A German, a Jew, a Muslim and a Christian in the same room giving life, not taking it. It was a morality play for difficult times, I wrote at the time. It still is.

Abdullah, who lived in Sherman Oaks and converted to the Muslim faith 25 years ago, said after the surgery she hoped "it could become a sign of hope and healing for the future."

We all know it didn't. Unfortunately, hate and fear is still beating the hell out of hope and healing every day of the week in this country.

"Does everybody have such a short memory?" Abdullah asked Friday from her office at the University of Cincinnati where she teaches English.

"The first house I lived in was in Venice, California, in the middle of a Japanese farming community," she said.
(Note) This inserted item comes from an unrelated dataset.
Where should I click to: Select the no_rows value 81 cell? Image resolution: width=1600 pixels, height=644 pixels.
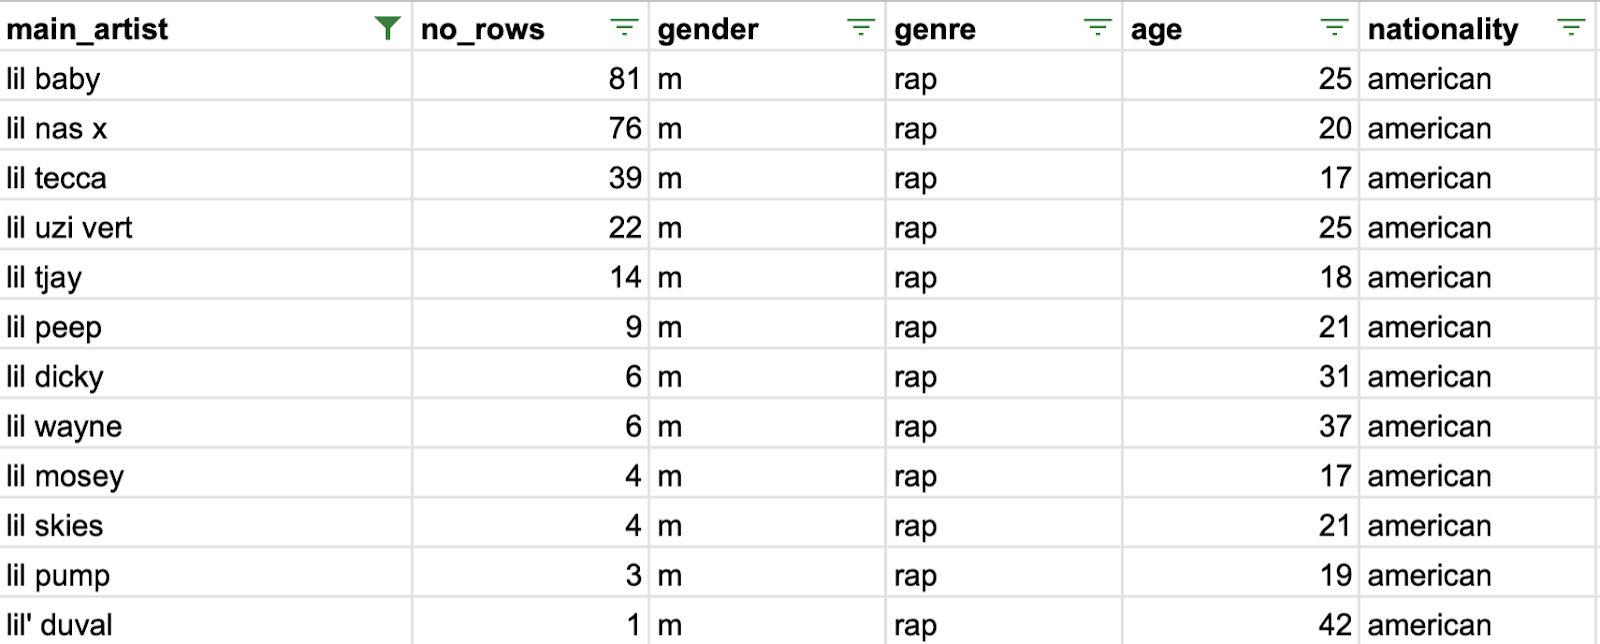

"Most of our neighbors had just gotten their property back after returning from ... (the Japanese-American internment camp) Manzanar.

"Remember what was done to Japanese Americans because of hate and fear in this country, and what a big mistake that was?" she asked.

"I still think that if anyone uses race, ethnicity or religion as the reason for a terrorist act of any kind, it's bogus," she said. "As bogus as the world being flat."

Jones still lives in Los Angeles and spends much of his time speaking to groups and individuals on behalf of Donate Life California, an organ and tissue procurement and education center.

The kidney Abdullah gave him nine years ago is still healthy and strong. Keeping him alive.

She didn't have to give it to him. They weren't related in any way or close friends. They were in a four-day, self-development seminar together, that's all.

During a break, Jones told the others in a moment of candor that he had been on dialysis for five years and needed a kidney transplant soon because time was running out.

Abdullah suggested to the class after the break that they make finding a kidney donor for Jones a class project. Everyone readily agreed.

When the four-day seminar ended, most of the class moved on to an advanced 16-week course. A donor had still not been found.

That's when Abdullah stepped forward with an offer that shocked the class. It came during an exercise in which the students were learning how to successfully make unreasonable requests of another person.
Abdullah told Mike she was O-positive, the same as him. He just looked at her, not getting it, so she repeated herself.

"He still didn't get what I was trying to say, so I said, `Go ahead, Mike, make an unreasonable request of me,"' Abdullah said.

"Will you give me one of your kidneys?" he asked.

"Yes," Abdullah replied.

The class broke out in cheers as the Muslim woman and the Christian man hugged.

"I'm a Baptist and she's a Muslim, but prayers are prayers," Mike told me soon after the transplant.
"Even though we practice different religions, we're all God's children."

Nothing's changed, he said Friday. A radical element of terrorists is still holding the whole Muslim faith hostage.

"Our anger and hate is totally misdirected," he said.

People's jaws still drop when he tells them about the Muslim kidney that's been keeping him alive since shortly after 9-11.

"It's another side of the story," Jones says. "A positive side."